• _Exercise description_
Quote, word for word, the stretch from the start of the records through the line containing "Describe the element at coordinates (190, 43)".

[Excerpt from a dataset]

◆ ◆ ◆ ◆

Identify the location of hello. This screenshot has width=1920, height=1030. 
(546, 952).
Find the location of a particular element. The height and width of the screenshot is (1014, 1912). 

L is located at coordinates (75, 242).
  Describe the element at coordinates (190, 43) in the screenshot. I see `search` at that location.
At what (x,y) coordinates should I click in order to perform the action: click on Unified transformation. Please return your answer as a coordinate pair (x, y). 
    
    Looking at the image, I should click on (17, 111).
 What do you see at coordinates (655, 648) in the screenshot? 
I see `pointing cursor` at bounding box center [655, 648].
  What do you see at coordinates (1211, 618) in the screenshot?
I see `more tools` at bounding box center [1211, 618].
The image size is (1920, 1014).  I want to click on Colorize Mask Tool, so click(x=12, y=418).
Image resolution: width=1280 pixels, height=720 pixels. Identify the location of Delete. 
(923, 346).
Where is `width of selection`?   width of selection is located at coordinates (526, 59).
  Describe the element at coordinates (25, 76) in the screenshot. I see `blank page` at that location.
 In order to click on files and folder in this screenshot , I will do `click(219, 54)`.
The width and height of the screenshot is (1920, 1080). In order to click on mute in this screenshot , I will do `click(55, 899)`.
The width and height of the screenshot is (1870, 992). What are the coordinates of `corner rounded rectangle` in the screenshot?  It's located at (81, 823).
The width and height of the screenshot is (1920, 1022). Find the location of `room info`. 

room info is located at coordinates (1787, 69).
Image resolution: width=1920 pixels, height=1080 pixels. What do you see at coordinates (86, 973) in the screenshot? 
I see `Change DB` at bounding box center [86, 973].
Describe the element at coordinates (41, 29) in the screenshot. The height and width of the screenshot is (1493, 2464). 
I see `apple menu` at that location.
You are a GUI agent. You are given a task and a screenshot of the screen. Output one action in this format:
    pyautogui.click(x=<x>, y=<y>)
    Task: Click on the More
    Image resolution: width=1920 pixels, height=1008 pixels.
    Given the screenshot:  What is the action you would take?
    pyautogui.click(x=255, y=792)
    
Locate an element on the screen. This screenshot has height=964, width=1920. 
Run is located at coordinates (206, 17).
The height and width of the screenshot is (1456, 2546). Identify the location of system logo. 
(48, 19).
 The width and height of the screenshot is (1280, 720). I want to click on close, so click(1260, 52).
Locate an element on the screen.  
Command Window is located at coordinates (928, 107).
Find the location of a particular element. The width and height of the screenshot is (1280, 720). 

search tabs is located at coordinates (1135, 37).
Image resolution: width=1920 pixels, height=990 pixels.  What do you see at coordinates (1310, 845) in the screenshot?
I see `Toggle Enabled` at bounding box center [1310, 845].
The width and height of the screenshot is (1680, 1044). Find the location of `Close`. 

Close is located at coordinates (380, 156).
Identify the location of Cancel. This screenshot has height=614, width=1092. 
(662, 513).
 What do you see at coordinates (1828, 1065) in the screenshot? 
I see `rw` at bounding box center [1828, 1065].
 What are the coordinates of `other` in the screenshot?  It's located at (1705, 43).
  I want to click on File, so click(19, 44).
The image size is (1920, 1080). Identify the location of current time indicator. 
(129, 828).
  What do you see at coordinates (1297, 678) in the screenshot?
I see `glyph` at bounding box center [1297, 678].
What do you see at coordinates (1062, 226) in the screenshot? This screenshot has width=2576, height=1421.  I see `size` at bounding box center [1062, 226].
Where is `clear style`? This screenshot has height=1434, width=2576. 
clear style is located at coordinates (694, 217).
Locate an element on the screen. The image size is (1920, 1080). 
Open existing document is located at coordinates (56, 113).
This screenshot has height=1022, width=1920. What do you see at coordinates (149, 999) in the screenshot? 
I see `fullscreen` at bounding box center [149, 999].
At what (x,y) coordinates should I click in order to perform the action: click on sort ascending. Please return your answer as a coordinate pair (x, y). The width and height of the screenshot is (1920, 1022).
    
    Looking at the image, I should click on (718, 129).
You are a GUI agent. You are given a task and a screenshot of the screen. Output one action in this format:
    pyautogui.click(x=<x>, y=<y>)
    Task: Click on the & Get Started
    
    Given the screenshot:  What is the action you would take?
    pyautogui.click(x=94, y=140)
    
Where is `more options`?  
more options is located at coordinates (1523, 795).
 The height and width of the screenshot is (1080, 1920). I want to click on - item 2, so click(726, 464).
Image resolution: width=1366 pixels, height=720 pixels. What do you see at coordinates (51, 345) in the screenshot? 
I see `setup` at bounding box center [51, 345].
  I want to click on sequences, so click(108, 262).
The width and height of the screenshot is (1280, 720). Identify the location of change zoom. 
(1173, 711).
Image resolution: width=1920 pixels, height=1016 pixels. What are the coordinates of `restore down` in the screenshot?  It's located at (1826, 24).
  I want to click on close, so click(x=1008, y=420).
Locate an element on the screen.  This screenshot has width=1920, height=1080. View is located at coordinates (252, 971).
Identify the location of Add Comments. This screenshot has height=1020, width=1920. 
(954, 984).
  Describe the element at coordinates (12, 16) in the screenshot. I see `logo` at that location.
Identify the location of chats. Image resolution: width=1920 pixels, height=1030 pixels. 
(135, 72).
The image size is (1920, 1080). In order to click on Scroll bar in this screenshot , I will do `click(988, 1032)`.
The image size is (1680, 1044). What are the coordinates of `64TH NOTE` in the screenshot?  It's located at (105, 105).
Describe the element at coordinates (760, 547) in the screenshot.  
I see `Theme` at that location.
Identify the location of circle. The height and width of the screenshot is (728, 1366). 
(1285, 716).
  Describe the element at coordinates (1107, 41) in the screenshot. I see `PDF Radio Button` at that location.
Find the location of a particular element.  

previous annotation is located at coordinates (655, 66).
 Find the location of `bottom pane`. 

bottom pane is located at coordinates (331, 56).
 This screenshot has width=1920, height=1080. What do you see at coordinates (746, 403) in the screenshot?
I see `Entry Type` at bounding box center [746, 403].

◆ ◆ ◆ ◆

• _Result_
Identify the location of hello. This screenshot has width=1920, height=1030. 
(546, 952).
Find the location of a particular element. The height and width of the screenshot is (1014, 1912). 

L is located at coordinates (75, 242).
  Describe the element at coordinates (190, 43) in the screenshot. I see `search` at that location.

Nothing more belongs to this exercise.